Many banya frequenters wear a felt hat which helps to protect your ears from the extreme heat – you will strip off completely and head into a room where the temperature is close to 100C, so slipping on a pair of flip-flops is a wise move. As is a cloth sheet to wear around your waist if you’re a little shy although it then doubles up into a mat to sit on once inside although some opt to stand; you don’t need a degree in physics to quickly realize that warm air rises so the higher up you are, the hotter it gets. And the longer you stay in the sweatier you become, although hardcore banya aficionados can be seen beating each other with birch branches, called a ‘venik’ which improves the circulation, apparently. Water will periodically be poured onto the hot stones to create additional steam, and eucalyptus is occasionally added for a more authentic smell, and don’t be surprised if one of the more experienced participants starts to wave a towel around to spread the heat.

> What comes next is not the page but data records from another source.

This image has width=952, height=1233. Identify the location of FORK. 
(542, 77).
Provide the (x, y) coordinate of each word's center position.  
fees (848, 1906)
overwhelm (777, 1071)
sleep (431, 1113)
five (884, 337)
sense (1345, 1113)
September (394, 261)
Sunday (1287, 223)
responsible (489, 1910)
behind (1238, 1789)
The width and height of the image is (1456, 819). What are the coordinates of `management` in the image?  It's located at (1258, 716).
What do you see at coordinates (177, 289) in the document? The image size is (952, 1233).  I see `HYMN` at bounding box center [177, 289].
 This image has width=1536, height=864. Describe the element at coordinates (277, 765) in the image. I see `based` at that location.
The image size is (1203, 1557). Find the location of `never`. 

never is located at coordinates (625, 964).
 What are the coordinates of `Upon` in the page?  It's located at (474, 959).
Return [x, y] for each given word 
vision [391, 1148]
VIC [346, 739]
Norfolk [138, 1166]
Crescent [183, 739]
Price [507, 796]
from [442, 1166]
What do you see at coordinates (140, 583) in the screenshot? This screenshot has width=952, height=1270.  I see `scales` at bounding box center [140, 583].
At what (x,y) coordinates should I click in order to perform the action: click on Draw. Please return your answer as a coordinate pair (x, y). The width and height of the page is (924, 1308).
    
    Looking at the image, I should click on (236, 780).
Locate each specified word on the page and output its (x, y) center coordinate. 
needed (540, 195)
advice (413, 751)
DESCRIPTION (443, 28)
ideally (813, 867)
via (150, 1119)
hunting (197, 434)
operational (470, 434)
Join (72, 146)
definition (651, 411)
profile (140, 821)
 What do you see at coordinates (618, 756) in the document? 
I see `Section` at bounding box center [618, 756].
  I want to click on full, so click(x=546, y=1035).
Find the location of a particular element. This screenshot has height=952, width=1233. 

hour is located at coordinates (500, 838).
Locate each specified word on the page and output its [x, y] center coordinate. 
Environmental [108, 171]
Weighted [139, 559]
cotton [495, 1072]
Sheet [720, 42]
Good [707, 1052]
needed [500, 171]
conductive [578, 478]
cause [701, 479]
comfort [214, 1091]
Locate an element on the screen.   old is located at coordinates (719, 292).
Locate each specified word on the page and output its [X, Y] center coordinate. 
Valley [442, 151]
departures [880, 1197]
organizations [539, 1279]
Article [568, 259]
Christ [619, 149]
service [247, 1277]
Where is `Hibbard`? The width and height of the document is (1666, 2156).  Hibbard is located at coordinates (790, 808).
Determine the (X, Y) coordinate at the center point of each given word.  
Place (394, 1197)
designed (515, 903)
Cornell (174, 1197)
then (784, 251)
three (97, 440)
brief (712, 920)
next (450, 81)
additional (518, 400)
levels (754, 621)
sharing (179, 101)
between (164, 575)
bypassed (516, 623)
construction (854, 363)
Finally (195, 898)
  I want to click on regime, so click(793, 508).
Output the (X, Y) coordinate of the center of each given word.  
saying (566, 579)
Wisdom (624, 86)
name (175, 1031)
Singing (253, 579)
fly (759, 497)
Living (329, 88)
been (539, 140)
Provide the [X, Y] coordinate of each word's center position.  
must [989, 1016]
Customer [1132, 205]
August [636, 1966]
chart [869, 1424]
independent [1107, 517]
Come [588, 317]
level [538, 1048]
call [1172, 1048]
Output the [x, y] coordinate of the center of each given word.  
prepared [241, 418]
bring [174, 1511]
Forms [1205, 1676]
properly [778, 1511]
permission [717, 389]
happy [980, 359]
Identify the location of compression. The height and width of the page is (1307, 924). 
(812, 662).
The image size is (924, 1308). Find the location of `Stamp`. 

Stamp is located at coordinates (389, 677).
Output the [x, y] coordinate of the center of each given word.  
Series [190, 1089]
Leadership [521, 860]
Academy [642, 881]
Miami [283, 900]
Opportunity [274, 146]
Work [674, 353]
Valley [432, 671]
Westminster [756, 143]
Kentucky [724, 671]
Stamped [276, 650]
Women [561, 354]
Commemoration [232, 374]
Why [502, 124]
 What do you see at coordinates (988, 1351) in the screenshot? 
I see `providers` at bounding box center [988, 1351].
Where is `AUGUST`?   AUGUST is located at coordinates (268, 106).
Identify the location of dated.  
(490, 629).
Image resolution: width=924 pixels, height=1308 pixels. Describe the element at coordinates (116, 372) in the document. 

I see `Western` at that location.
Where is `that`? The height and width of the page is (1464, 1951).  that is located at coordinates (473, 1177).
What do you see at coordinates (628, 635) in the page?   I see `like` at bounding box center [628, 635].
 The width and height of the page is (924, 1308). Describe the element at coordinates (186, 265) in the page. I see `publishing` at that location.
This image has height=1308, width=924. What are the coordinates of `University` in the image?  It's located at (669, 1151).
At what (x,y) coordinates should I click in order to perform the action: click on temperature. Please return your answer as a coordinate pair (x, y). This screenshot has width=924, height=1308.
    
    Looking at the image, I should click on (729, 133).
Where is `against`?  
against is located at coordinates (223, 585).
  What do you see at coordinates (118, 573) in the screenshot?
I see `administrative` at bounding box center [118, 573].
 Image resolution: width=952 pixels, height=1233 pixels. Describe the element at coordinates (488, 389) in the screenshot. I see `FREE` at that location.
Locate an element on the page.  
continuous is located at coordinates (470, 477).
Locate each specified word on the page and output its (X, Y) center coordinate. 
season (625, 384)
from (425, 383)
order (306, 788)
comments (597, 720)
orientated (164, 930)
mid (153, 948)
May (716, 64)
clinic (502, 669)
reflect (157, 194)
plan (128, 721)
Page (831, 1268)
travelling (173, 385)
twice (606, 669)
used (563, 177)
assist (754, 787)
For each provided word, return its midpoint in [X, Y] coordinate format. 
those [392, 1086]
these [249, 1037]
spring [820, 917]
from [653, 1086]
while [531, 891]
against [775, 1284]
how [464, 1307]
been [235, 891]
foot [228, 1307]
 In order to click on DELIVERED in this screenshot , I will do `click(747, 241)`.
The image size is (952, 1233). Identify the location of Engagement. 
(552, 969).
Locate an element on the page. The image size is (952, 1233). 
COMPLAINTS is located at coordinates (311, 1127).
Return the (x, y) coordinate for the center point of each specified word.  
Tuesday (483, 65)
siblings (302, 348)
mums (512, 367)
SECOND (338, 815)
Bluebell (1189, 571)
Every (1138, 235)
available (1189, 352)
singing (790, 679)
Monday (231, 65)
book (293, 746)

Once you reach the stage when your body cannot stand any more heat, you exit the banya, and into a cold pool to wash off all the sweat. Depending on how sophisticated your banya is, this could be anything from a large swimming pool to a pond in the garden, and if you really want to show off in winter months, you can roll around in the snow although this is best done after a few vodka shots.
On the subject of refreshments, you won’t be surprised to hear that there is often some alcohol involved after you’ve rinsed off sweat off yourself. Most public banyas will have a small café or shop selling beer, soft drinks and snacks although the swankier the venue, the better the fare (Sanduni boasts an extensive menu, featuring Russian, Georgian and Uzbek cuisine, plus an assortment of beverages from draught beer to vodka, cognac & champagne). Then it’s back in for another round of banya, a ritual which will be repeated several times until you’re ready to keel over!

Unless you are lucky enough to have your own banya (or visit someone who does), or rich enough to rent out the entire premises, it’s likely to be a same-sex affair but it’s all completely innocent. Please don’t even think about packing that tube of KY jelly (if you’re that way inclined), but do bring along some soap, shampoo and a towel for showering at the end. Banyas are generally geared towards men but ladies can enjoy them too; Sanduny has a separate female section. If you only learn one banya-related phrase, it has to be ‘S lyokhkim parom’ (which very roughly translates as ‘I hope the steam goes easy on you’)!

Sandunovskaya Banya (typically shortened to just ‘Sanduny’) is centrally located, just off Ul. Neglinnaya D14 (nearest metro is Kuznetsky Most) – the website www.sanduny.ru is in Russian only but has picture of what you are getting yourself into (as well as the magnificent interior).